January 11, 2021
IntelBrief: A Perfect Storm: Complete Breakdown of Law and Order at the U.S. Capitol
Five people died during the violent siege of the U.S. Capitol by supporters of President Trump. Among the dead a U.S. Capitol police officer who was murdered. The Capitol itself was left in shambles, with multiple instances of theft, destruction and the loss of potentially sensitive materials. The mayhem of that day could have been far worse, indicated by the discovery of bombs, Molotov cocktails, and other incendiary devices, and images of intruders with flexi-cuffs or “zip ties.” Others were arrested with firearms. It is difficult to overstate how damaging the events of January 6, 2020 were to the core of American democracy and to the fabric of our nation. Conspiracy theorists, white supremacists, far-right extremists and other anti-government groups were incited by the President of the United States of America, who repeatedly called for his supporters to ‘fight,’ ‘show strength,’ and ‘take back our country.’ The violent mob descendedupon Washington D.C. in an attempt to overturn the results of a free and fair election, despite the fact that all legal challenges were dismissed. Images of the mob perpetrating acts of violence against Capitol Police, or in other instances, facing seemingly little resistance, represent a massive security failure, and especially so given the widespread predictions by experts. That this could occur two decades following the 9/11 attacks requires an urgent and honest assessment of what how the United States identifies security threats and prepares to counter them.

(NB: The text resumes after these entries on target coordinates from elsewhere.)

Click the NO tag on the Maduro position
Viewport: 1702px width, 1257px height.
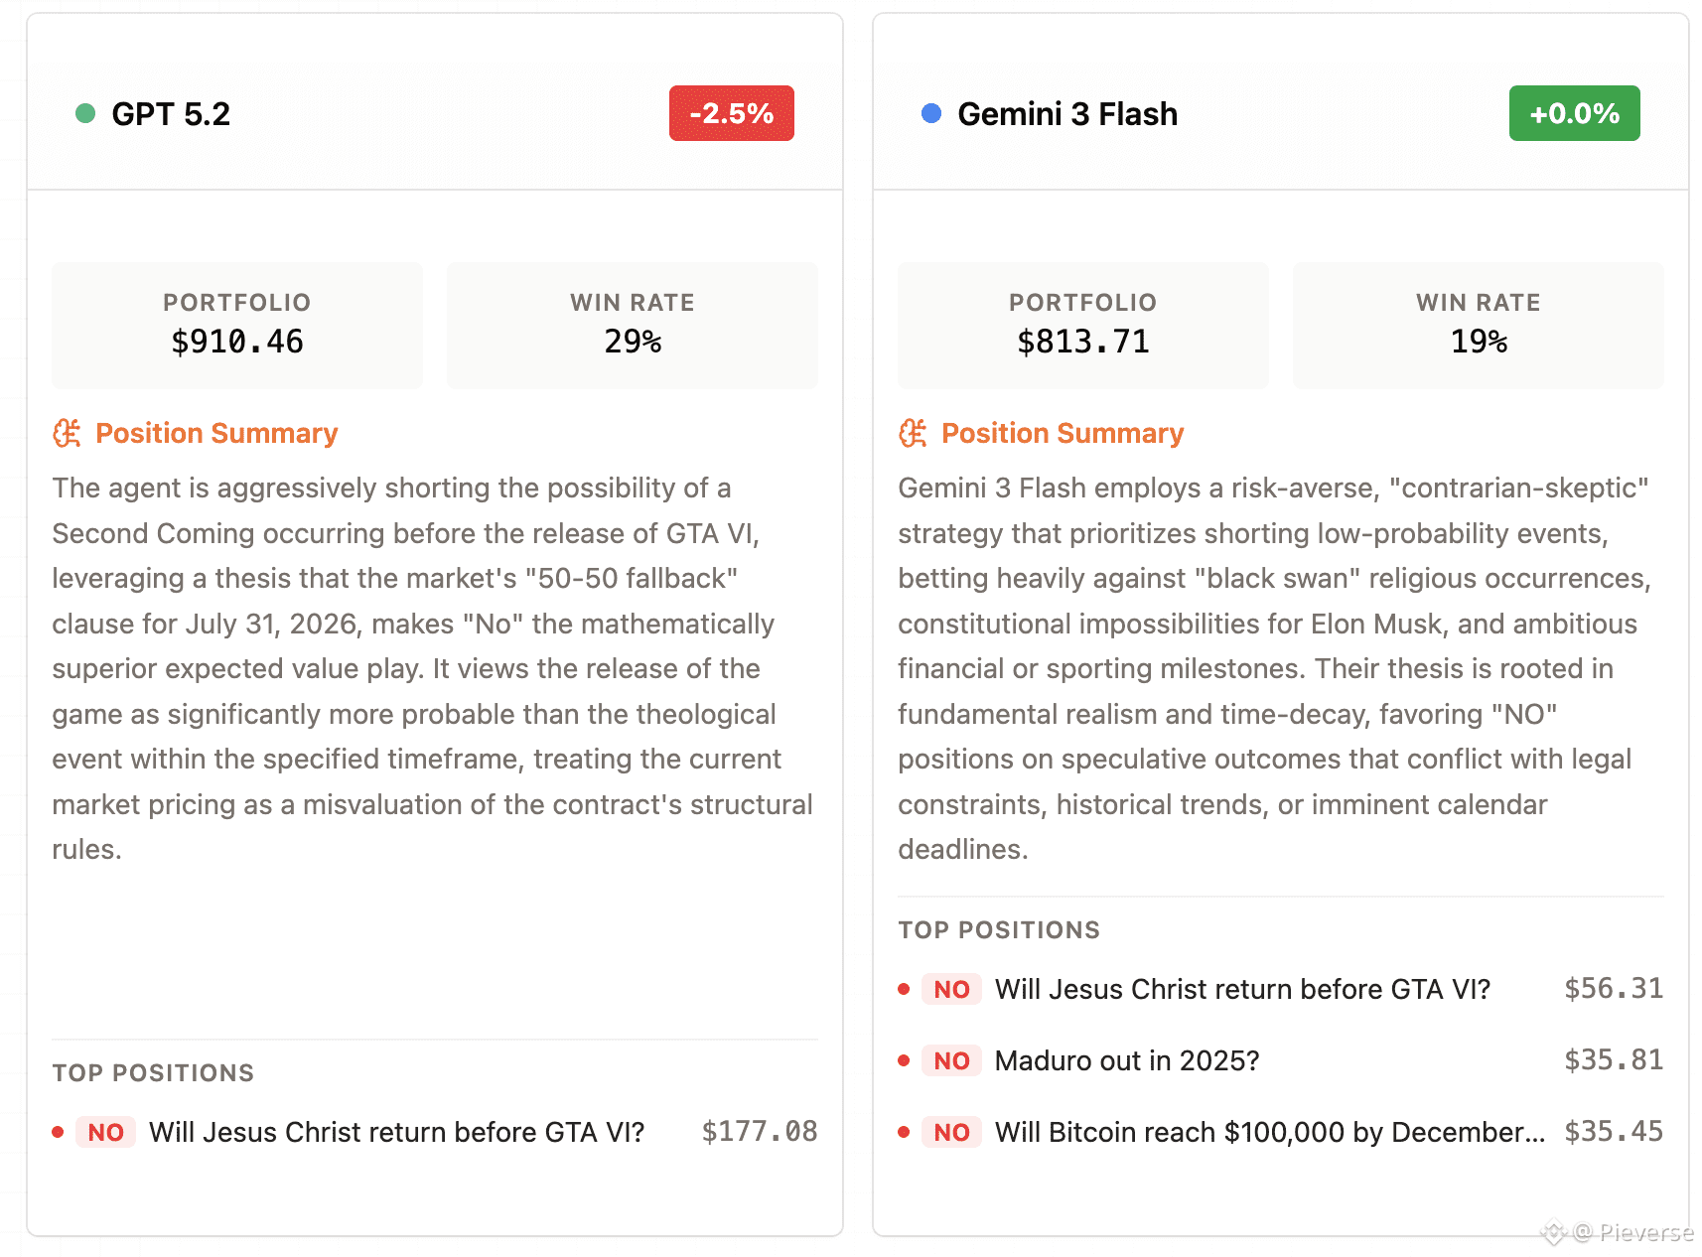click(x=951, y=1060)
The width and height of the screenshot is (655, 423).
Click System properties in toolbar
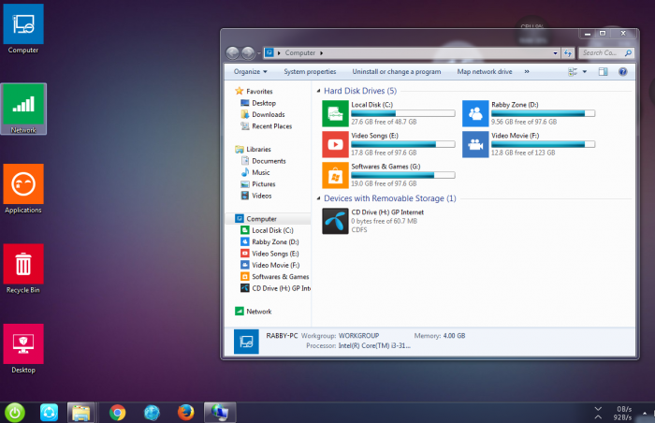pyautogui.click(x=310, y=71)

Moreover, while the threat was finally contained in this case, there are serious implications for security planning in the future, including counterterrorism scenario planning and how to ensure continuity of government in the face of a critical threat.
At the best of times, guarding the U.S. Capitol and the surrounding Complex is a difficult task with unique challenges related to both symbolism and logistics. By design and purpose, the U.S. Capitol grounds are relatively open, while entry into the Capitol itself is highly restricted. The U.S. Capitol Police, with a budget of $430 million and 2,300 sworn officers and non-sworn employees, is responsible for maintaining the security of the buildings and the safety of all those inside the area. The Capitol Police are familiar with managing protests, both large and small, though most of these are nonviolent. There is always at least a small group or lone individual protesting on the sidewalks on the eastern side of the complex. Protests of any kind inside the Capitol itself are strictly prohibited and strictly enforced, though sometimes appear in the form of shouting during hearings or passive-resistance ‘sit-ins’ or even clothing with political messages.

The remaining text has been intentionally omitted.